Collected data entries
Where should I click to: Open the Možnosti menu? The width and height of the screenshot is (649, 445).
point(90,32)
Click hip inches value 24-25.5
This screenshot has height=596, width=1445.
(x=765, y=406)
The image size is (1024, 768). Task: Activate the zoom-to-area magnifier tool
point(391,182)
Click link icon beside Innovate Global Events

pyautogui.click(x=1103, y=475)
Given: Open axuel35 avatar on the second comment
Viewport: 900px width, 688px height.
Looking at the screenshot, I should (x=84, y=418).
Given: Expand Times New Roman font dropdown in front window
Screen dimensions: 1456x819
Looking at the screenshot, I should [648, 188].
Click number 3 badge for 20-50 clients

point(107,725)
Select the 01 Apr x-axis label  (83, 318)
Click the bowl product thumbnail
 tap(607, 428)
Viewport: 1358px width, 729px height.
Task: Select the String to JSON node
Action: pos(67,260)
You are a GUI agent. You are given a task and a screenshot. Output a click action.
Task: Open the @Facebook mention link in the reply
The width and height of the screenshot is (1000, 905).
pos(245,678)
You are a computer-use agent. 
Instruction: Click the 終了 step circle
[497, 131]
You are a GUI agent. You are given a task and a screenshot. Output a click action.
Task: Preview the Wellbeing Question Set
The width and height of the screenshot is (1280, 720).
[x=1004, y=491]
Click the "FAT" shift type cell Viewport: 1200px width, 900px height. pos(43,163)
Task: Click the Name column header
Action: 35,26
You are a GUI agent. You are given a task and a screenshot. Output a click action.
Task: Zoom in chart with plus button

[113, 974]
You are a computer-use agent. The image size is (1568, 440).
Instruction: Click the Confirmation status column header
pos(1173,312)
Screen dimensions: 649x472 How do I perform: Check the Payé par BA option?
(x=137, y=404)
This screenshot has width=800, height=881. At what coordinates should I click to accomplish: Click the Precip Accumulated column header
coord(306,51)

What is required =>
Only the last part of the entries above is needed: please copy the line with "This screenshot has width=800, height=881." and each line after it exactly.

Completed exercise =>
This screenshot has width=800, height=881. At what coordinates should I click to accomplish: Click the Precip Accumulated column header
coord(306,51)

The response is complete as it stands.